What to produce>
Return each entry exactly, omitting nothing.

-------

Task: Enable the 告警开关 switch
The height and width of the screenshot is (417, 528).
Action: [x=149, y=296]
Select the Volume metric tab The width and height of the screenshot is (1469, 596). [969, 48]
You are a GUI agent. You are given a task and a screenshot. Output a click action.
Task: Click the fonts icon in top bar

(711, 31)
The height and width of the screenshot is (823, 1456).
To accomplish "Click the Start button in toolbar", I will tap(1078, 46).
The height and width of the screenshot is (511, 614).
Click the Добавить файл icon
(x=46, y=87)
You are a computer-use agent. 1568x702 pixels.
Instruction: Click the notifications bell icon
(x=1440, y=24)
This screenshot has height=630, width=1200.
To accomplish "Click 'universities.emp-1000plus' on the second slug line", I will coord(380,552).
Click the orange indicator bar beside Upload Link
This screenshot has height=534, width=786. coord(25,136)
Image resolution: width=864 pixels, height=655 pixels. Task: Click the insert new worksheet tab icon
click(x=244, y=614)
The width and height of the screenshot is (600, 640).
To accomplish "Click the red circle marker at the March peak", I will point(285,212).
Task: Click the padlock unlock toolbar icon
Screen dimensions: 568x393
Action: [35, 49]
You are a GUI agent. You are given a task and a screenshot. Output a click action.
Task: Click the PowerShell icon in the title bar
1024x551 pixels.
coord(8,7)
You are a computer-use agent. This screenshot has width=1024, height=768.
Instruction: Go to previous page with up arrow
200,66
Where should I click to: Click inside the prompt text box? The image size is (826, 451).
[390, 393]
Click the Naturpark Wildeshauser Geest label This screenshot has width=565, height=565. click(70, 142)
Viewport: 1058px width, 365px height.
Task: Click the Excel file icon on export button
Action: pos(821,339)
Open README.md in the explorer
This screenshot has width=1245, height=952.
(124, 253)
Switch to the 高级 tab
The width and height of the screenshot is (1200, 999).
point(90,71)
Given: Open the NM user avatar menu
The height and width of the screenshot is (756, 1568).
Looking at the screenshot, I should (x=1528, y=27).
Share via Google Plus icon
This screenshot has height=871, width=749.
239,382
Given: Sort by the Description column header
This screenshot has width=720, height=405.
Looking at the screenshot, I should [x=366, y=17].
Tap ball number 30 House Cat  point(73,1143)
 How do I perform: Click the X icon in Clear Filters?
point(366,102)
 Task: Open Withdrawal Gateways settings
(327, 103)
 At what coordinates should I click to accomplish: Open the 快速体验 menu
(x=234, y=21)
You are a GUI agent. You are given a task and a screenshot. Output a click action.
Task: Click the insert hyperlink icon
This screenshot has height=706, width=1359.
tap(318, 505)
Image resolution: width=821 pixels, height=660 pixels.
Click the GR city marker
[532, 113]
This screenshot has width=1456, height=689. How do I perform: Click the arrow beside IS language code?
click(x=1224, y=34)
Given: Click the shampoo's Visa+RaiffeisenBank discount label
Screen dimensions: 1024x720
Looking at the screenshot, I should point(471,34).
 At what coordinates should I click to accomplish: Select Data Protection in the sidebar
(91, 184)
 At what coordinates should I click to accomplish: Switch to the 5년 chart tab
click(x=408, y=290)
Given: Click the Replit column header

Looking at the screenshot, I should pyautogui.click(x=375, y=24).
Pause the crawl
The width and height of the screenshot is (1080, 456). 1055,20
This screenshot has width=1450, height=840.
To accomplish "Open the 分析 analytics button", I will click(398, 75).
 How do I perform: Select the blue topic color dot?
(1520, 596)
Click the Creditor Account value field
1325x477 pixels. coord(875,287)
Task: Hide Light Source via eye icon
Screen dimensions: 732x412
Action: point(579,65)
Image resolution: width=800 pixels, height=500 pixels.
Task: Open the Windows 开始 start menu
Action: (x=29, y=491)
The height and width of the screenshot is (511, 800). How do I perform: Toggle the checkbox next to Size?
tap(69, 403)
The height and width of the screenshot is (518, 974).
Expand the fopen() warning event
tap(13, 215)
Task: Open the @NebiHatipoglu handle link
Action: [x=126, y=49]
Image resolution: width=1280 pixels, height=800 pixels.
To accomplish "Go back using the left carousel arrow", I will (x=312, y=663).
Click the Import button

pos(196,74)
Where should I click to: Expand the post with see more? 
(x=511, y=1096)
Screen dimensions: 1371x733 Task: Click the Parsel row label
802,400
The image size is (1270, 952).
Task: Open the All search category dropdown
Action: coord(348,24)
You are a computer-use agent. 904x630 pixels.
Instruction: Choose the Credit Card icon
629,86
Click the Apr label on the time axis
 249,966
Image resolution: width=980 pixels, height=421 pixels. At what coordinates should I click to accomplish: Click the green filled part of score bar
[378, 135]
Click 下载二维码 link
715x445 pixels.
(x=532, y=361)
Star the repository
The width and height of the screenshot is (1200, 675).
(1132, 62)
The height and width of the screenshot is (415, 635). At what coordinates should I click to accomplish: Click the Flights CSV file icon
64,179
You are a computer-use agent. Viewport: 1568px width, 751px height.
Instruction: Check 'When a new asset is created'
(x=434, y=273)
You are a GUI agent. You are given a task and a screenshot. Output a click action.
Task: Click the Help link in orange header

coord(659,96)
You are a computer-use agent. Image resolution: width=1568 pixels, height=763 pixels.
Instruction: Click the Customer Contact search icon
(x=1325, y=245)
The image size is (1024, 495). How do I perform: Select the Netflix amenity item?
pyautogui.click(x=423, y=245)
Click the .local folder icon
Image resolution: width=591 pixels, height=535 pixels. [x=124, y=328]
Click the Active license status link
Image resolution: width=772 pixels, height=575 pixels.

-------

Response area>
Task: Enable the 告警开关 switch
The height and width of the screenshot is (417, 528).
Action: [x=149, y=296]
Select the Volume metric tab The width and height of the screenshot is (1469, 596). [969, 48]
You are a GUI agent. You are given a task and a screenshot. Output a click action.
Task: Click the fonts icon in top bar

(711, 31)
The height and width of the screenshot is (823, 1456).
To accomplish "Click the Start button in toolbar", I will tap(1078, 46).
The height and width of the screenshot is (511, 614).
Click the Добавить файл icon
(x=46, y=87)
You are a computer-use agent. 1568x702 pixels.
Instruction: Click the notifications bell icon
(x=1440, y=24)
This screenshot has height=630, width=1200.
To accomplish "Click 'universities.emp-1000plus' on the second slug line", I will coord(380,552).
Click the orange indicator bar beside Upload Link
This screenshot has height=534, width=786. coord(25,136)
Image resolution: width=864 pixels, height=655 pixels. Task: Click the insert new worksheet tab icon
click(x=244, y=614)
The width and height of the screenshot is (600, 640).
To accomplish "Click the red circle marker at the March peak", I will point(285,212).
Task: Click the padlock unlock toolbar icon
Screen dimensions: 568x393
Action: [35, 49]
You are a GUI agent. You are given a task and a screenshot. Output a click action.
Task: Click the PowerShell icon in the title bar
1024x551 pixels.
coord(8,7)
You are a computer-use agent. This screenshot has width=1024, height=768.
Instruction: Go to previous page with up arrow
200,66
Where should I click to: Click inside the prompt text box? The image size is (826, 451).
[390, 393]
Click the Naturpark Wildeshauser Geest label This screenshot has width=565, height=565. click(70, 142)
Viewport: 1058px width, 365px height.
Task: Click the Excel file icon on export button
Action: pos(821,339)
Open README.md in the explorer
This screenshot has width=1245, height=952.
(124, 253)
Switch to the 高级 tab
The width and height of the screenshot is (1200, 999).
point(90,71)
Given: Open the NM user avatar menu
The height and width of the screenshot is (756, 1568).
Looking at the screenshot, I should (x=1528, y=27).
Share via Google Plus icon
This screenshot has height=871, width=749.
239,382
Given: Sort by the Description column header
This screenshot has width=720, height=405.
Looking at the screenshot, I should [x=366, y=17].
Tap ball number 30 House Cat  point(73,1143)
 How do I perform: Click the X icon in Clear Filters?
point(366,102)
 Task: Open Withdrawal Gateways settings
(327, 103)
 At what coordinates should I click to accomplish: Open the 快速体验 menu
(x=234, y=21)
You are a GUI agent. You are given a task and a screenshot. Output a click action.
Task: Click the insert hyperlink icon
This screenshot has height=706, width=1359.
tap(318, 505)
Image resolution: width=821 pixels, height=660 pixels.
Click the GR city marker
[532, 113]
This screenshot has width=1456, height=689. How do I perform: Click the arrow beside IS language code?
click(x=1224, y=34)
Given: Click the shampoo's Visa+RaiffeisenBank discount label
Screen dimensions: 1024x720
Looking at the screenshot, I should point(471,34).
 At what coordinates should I click to accomplish: Select Data Protection in the sidebar
(91, 184)
 At what coordinates should I click to accomplish: Switch to the 5년 chart tab
click(x=408, y=290)
Given: Click the Replit column header

Looking at the screenshot, I should pyautogui.click(x=375, y=24).
Pause the crawl
The width and height of the screenshot is (1080, 456). 1055,20
This screenshot has width=1450, height=840.
To accomplish "Open the 分析 analytics button", I will click(398, 75).
 How do I perform: Select the blue topic color dot?
(1520, 596)
Click the Creditor Account value field
1325x477 pixels. coord(875,287)
Task: Hide Light Source via eye icon
Screen dimensions: 732x412
Action: point(579,65)
Image resolution: width=800 pixels, height=500 pixels.
Task: Open the Windows 开始 start menu
Action: (x=29, y=491)
The height and width of the screenshot is (511, 800). How do I perform: Toggle the checkbox next to Size?
tap(69, 403)
The height and width of the screenshot is (518, 974).
Expand the fopen() warning event
tap(13, 215)
Task: Open the @NebiHatipoglu handle link
Action: [x=126, y=49]
Image resolution: width=1280 pixels, height=800 pixels.
To accomplish "Go back using the left carousel arrow", I will (x=312, y=663).
Click the Import button

pos(196,74)
Where should I click to: Expand the post with see more? 
(x=511, y=1096)
Screen dimensions: 1371x733 Task: Click the Parsel row label
802,400
The image size is (1270, 952).
Task: Open the All search category dropdown
Action: coord(348,24)
You are a computer-use agent. 904x630 pixels.
Instruction: Choose the Credit Card icon
629,86
Click the Apr label on the time axis
 249,966
Image resolution: width=980 pixels, height=421 pixels. At what coordinates should I click to accomplish: Click the green filled part of score bar
[378, 135]
Click 下载二维码 link
715x445 pixels.
(x=532, y=361)
Star the repository
The width and height of the screenshot is (1200, 675).
(1132, 62)
The height and width of the screenshot is (415, 635). At what coordinates should I click to accomplish: Click the Flights CSV file icon
64,179
You are a computer-use agent. Viewport: 1568px width, 751px height.
Instruction: Check 'When a new asset is created'
(x=434, y=273)
You are a GUI agent. You are given a task and a screenshot. Output a click action.
Task: Click the Help link in orange header

coord(659,96)
You are a computer-use agent. Image resolution: width=1568 pixels, height=763 pixels.
Instruction: Click the Customer Contact search icon
(x=1325, y=245)
The image size is (1024, 495). How do I perform: Select the Netflix amenity item?
pyautogui.click(x=423, y=245)
Click the .local folder icon
Image resolution: width=591 pixels, height=535 pixels. [x=124, y=328]
Click the Active license status link
Image resolution: width=772 pixels, height=575 pixels.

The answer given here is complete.